No final de 1958, Nikita Khrushchev, sucessor de Estaline na liderança da URSS, decidiu apertar “os testículos do Ocidente”, como ele descrevia Berlim. Exigiu às potências ocidentais uma retirada total, anunciando a intenção de assinar um tratado separado com a Alemanha de Leste, o que, na prática, permitiria a Moscovo controlar todos os acessos a Berlim Ocidental. Numa era já atómica, as palavras de Khrushchev foram entendidas como uma ameaça de guerra nuclear. Em 1961, incapaz de conter a fuga de alemães do Leste para o Oeste e com um inexperiente John F. Kennedy na Casa Branca, o irascível senhor do Kremlin decidiu dar ouvidos a Walter Ulbricht, líder da Alemanha de Leste, que tinha vários conselhos para forçar a “rendição” das potências ocidentais. Em março de 1961, Ulbricht ordenara ao seu “número de dois”, Erik Honecker, que armazenasse arame farpado e blocos de cimento armado para construir uma gigantesca barreira à volta de Berlim Ocidental. Ideólogo formado na Escola Internacional Lenine em Moscovo, Honecker já sonhava com um muro desde 1953, quando uma revolta operária levou à fuga de jovens comunistas. As tensões agravaram-se a partir de junho de 1961, sobretudo depois de uma cimeira entre Kennedy e Khrushchev ter “corrido muito mal” para o Presidente dos EUA, como ele próprio confessou. O líder soviético começou a falar em “libertar” Berlim Ocidental. Ulbricht exprimiu o desejo de a “estrangu
lar”. Em 25 de julho, Kennedy falou ao país pela televisão: “Não podemos permitir que os comunistas nos expulsem de Berlim, seja gradualmente ou pela força.” Depois de ler a transcrição do discurso, Khrushchev teve um ataque de fúria. Ameaçou com uma resposta “termonuclear”, segundo um diplomata americano. Uma semana depois convocava uma reunião de líderes do Pacto de Varsóvia para 3 a 5 de agosto, em Moscovo. No entanto, de todos os conselhos que Ulbricht lhe dera – desde cortar os acessos ao aeroporto de Berlim Ocidental com balões gigantes até bloquear os canais de comunicação usados pelos controladores aéreos –, Khrushchev só aceitou um: isolar Berlim Ocidental com arame farpado. E foi isso que começou a ser feito por polícias e soldados do Leste em 13 de agosto de 1961, um domingo, depois de um telefonema de Erich Honecker para o exército na noite anterior. No último dia antes de a vedação ficar concluída, mais de 2.500 pessoas fugiram do Leste (a 23 de agosto, a fronteira seria completamente fechada). Em Washington, pressentindo o início do fim da crise, Kennedy comentou: “A wall is a hell of a lot better than a war” (Um muro é muito melhor do que uma guerra).
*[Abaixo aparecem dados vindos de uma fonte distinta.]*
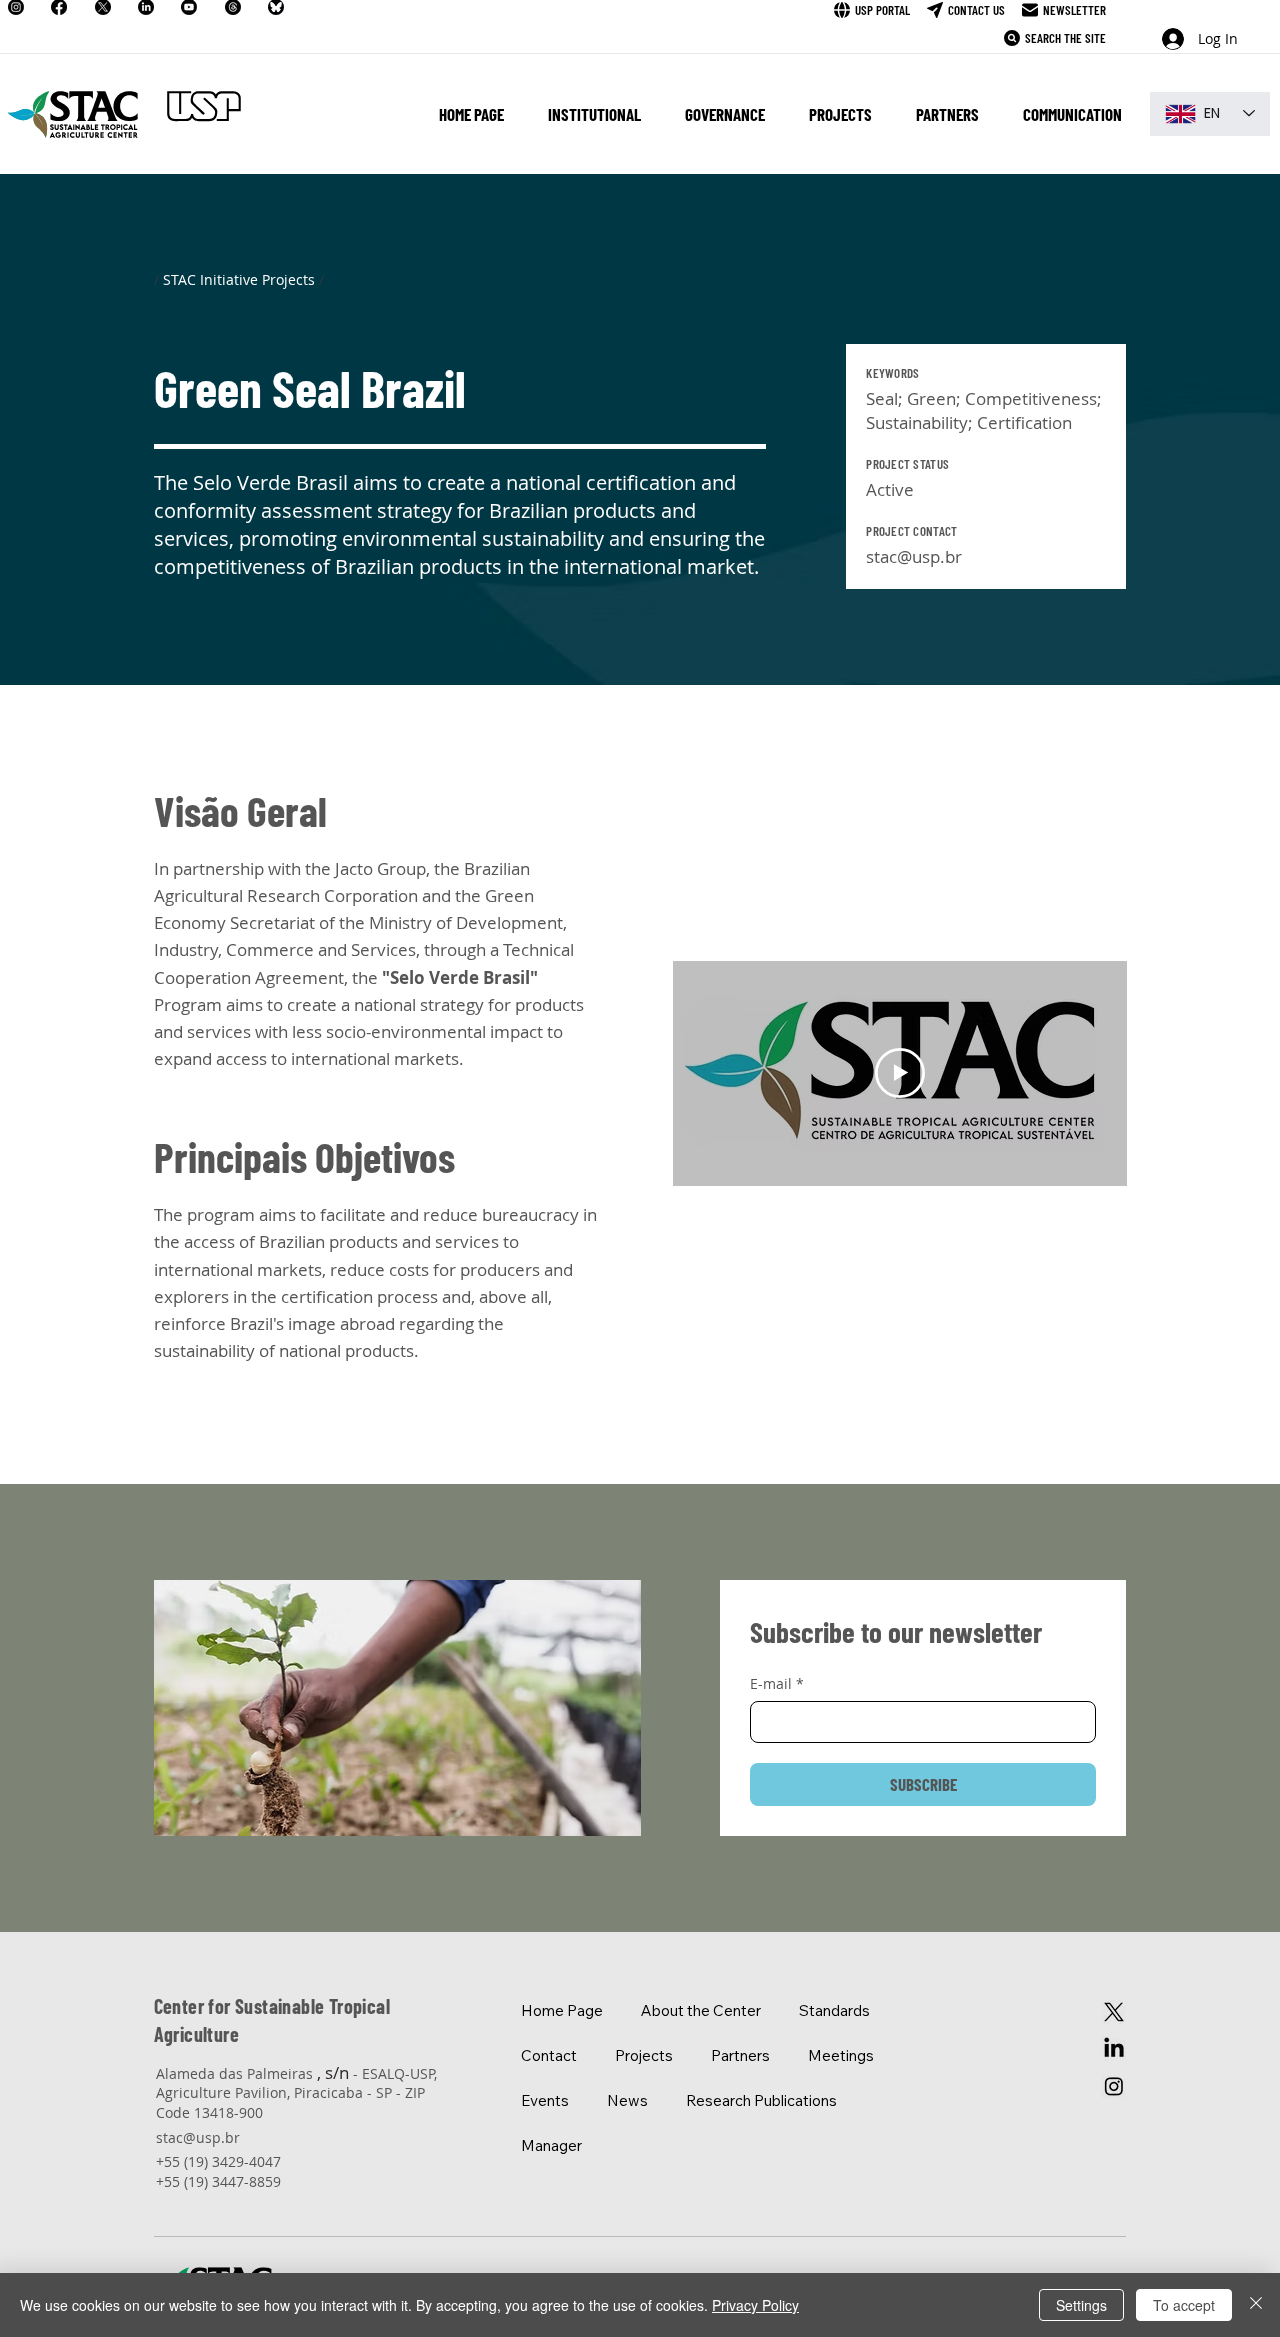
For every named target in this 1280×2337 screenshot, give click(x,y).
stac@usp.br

A vedação tornar-se-ia, posteriormente, um verdadeiro muro de cimento, com cerca de 155 km e mais de 3 metros de altura. Em constante renovação, sobretudo a partir de 1979, cruzava 24 km de rios, 20 km de bosques e mais de 37 km de áreas residenciais. Interrompia o trajeto de 32 linhas férreas urbanas, 4 de metro, 3 autoestradas e 192 ruas e avenidas, entre Berlim Leste e Berlim Ocidental e entre a RFA e a RDA. Acompanhava-o uma “faixa da morte”, constituída por um fosso, gradeamentos e cercas elétricas, sistemas de alarme, 302 torres de vigia, 20 bunkers e uma faixa rodoviária por onde circulavam, 24h por dia, veículos militares, cães-polícia e soldados munidos de armas automáticas com ordens para atirar a matar.
A primeira vítima, a 17 de agosto de 1962, foi Peter Fechter, um jovem alemão de 18 anos, alvejado quando tentou escalar o muro. A última, em 2 de junho de 1989, foi Chris Gueffroy, de 20 anos.